# Task material
start

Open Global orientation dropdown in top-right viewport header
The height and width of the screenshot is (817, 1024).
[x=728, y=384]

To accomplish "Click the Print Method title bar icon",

end
start

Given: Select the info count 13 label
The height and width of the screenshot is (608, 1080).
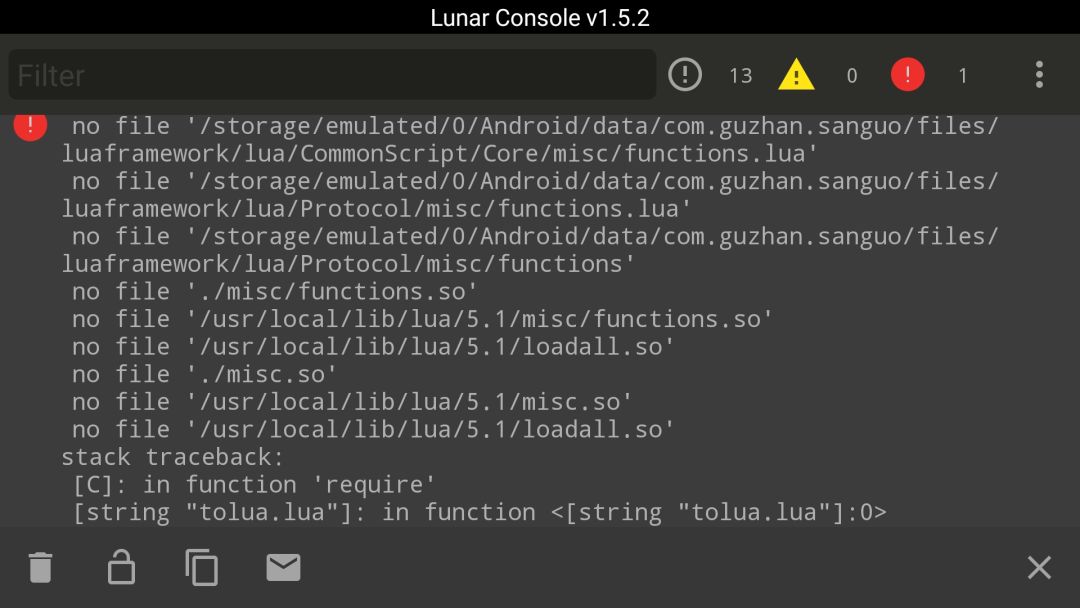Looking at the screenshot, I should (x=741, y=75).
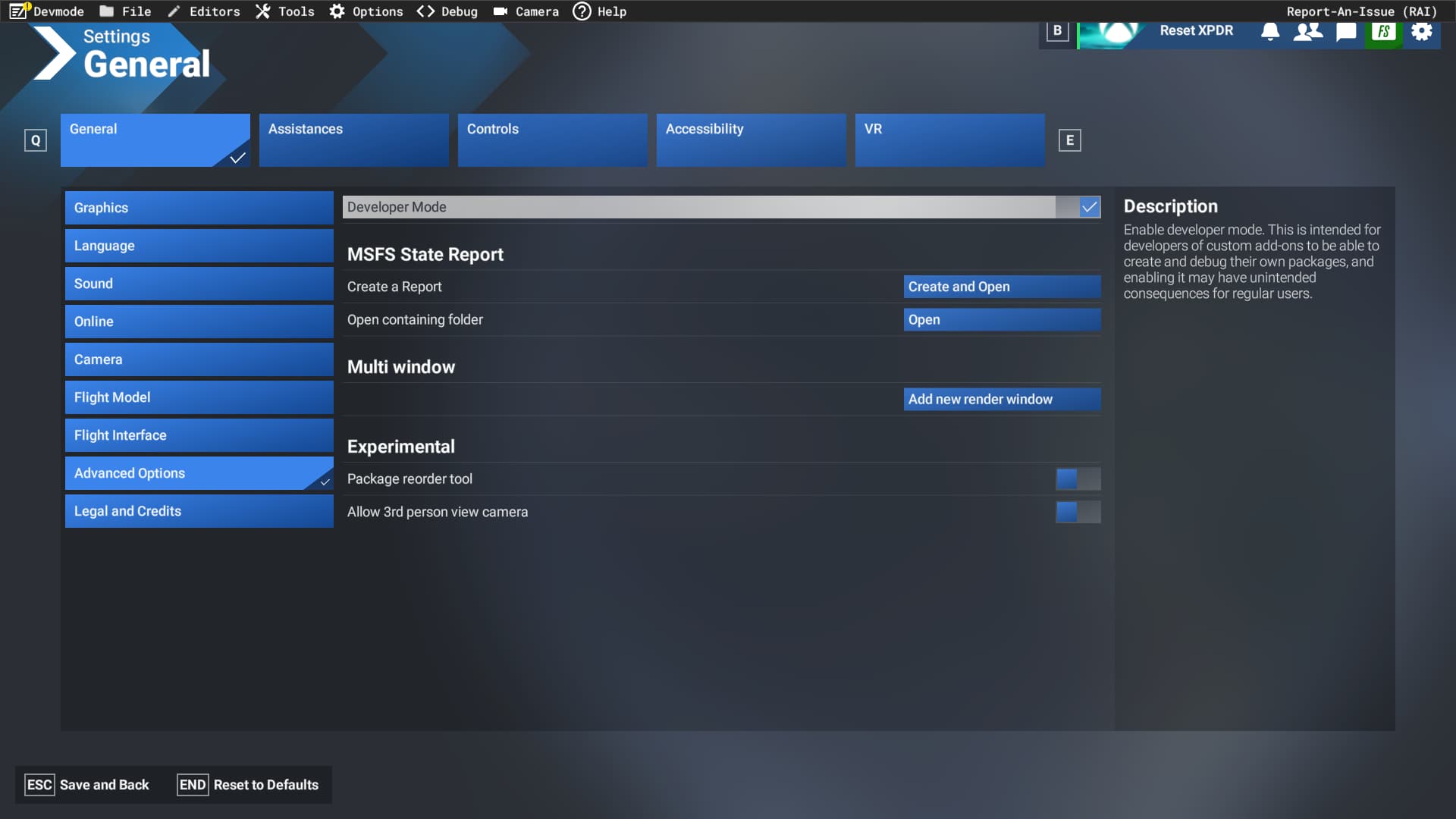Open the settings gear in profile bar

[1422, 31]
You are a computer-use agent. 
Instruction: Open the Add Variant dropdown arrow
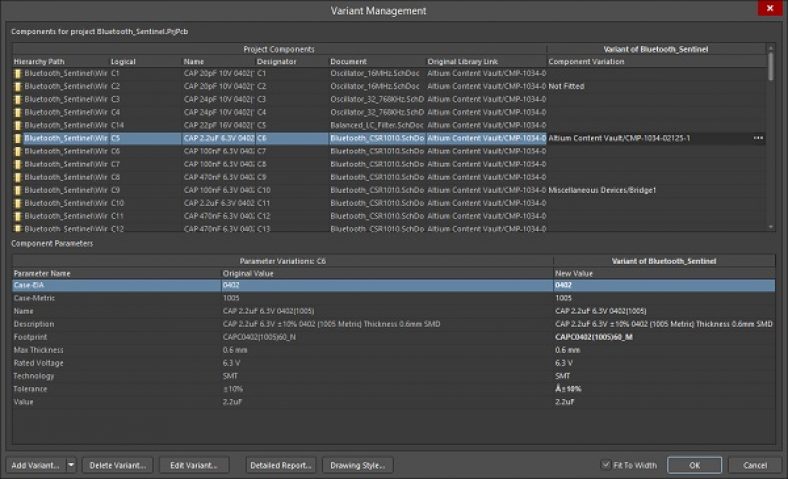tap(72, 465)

end

# Goal of the exercise
Copy the lines of the records starting at the line that contains "You are a computer-use agent." and ending at the line that contains "tap(72, 465)", both included, and leave the pictures out.

# Complete output
You are a computer-use agent. 
Instruction: Open the Add Variant dropdown arrow
tap(72, 465)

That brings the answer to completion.